For deeper snow, a much taller fixed wooden signpost may be needed. Signposts up to 16 feet (4.9 m) long can have a number of mounting holes that allow workers to move the sign up and down (Figure 5).


Image of a visible signpost
Figure 5-AFTER: Raising the sign to a
higher set of holes makes it effective once again. Some
Districts use permanently set signposts up to 16 feet (4.9 m)
tall with holes drilled at several levels.

Another variation is to bolt post extensions onto existing signposts. The extensions should be bolted on before heavy snowfall to avoid having to dig out the top of the post.
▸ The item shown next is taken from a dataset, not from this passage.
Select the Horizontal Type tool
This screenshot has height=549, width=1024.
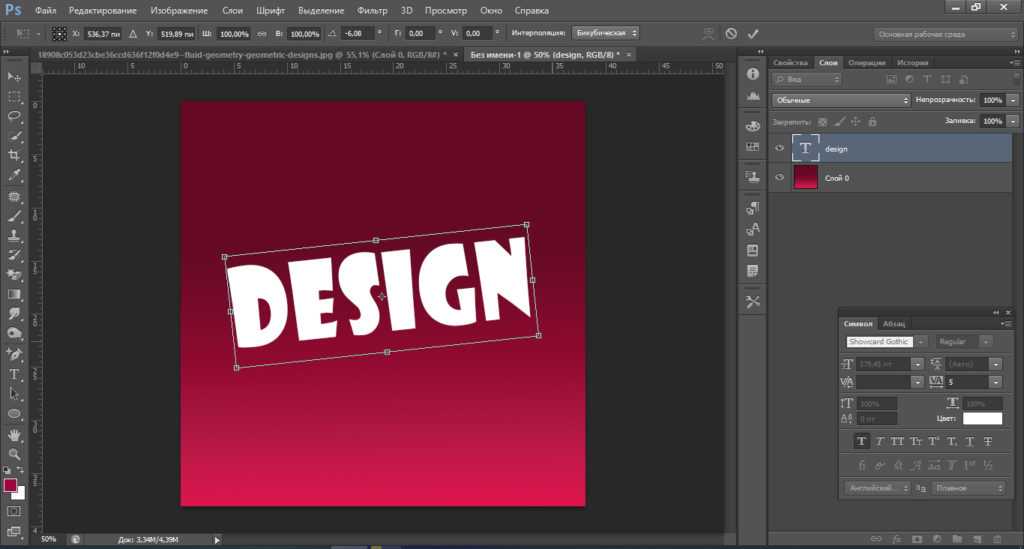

Metal braces can be used to help support larger signs (Figure 6).


Image of metal braces on a sign
Figure 6-Metal braces can strengthen sign supports on larger signs.

For holding heavy bulletin boards, the Deschutes National Forest built a ladder-like, double-post frame. The bulletin board hangs from one of the ladder rungs (Figure 7). The 4- by 4-inch posts shown in the photo were not strong enough, so they were replaced with peeled 8-inch (200-mm) logs.
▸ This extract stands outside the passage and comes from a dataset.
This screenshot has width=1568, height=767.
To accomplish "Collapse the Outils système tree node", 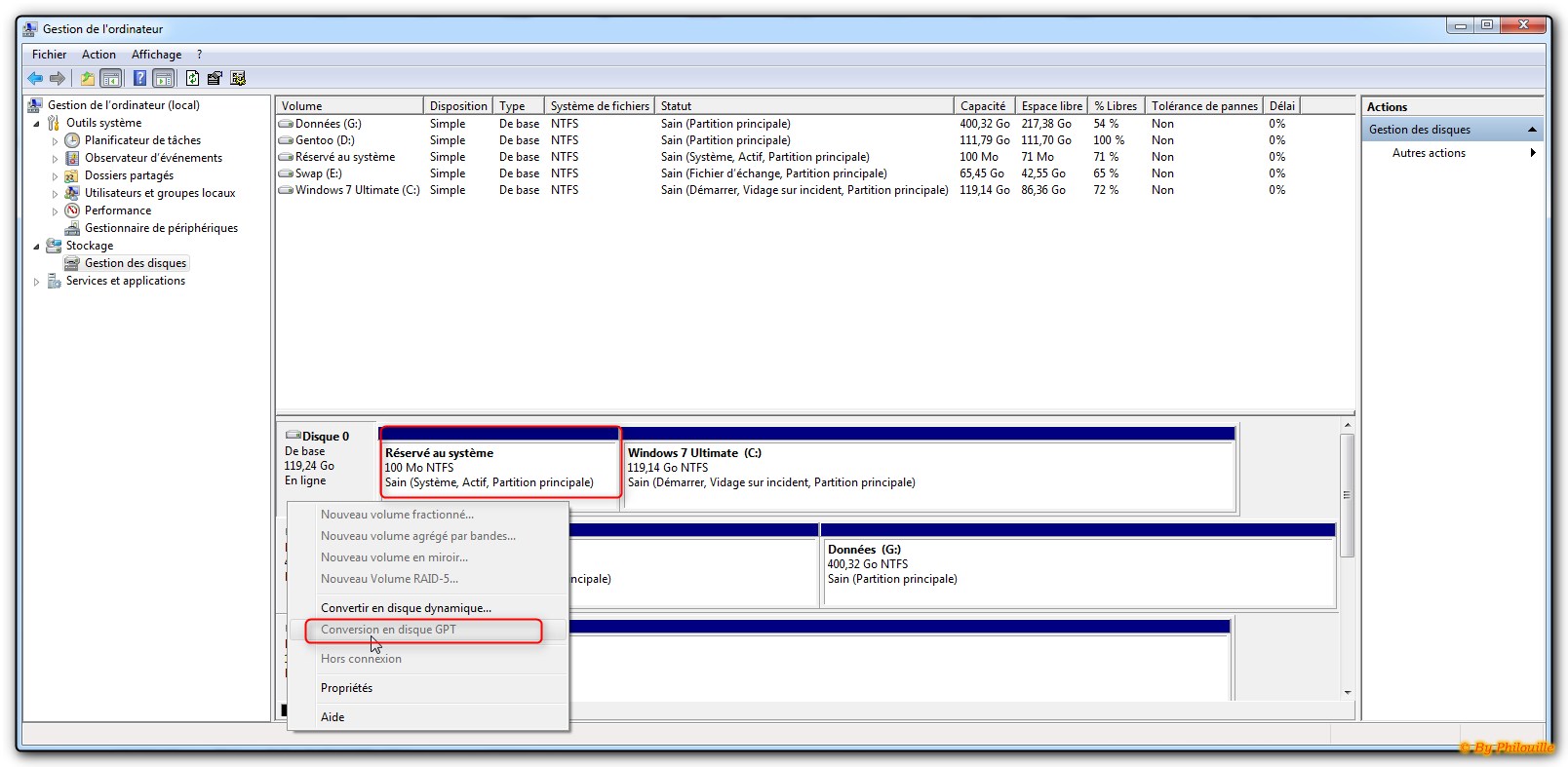I will point(37,124).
Image of metal braces on a sign
Figure 7-Simplicity itself. Hooks on the back allow the bulletin board to be moved from one
rung to the next. Hooks are much easier to work with than nuts and bolts. Two people can
easily lift the bulletin board to the next rung. Supplemental security bolts or a lock and chain
could be added in areas where users tend to evaluate signage by its warming fire potential.

Steel Signposts

Steel signposts (Figure 8) are popular in areas where a sturdy post is required. They work best for low to moderate snow depths. These signposts, designed for highway signing, are made by several manufacturers. They offer the convenience of a permanent base embedded in the ground, and they have adjustable, removable steel posts for mounting the sign.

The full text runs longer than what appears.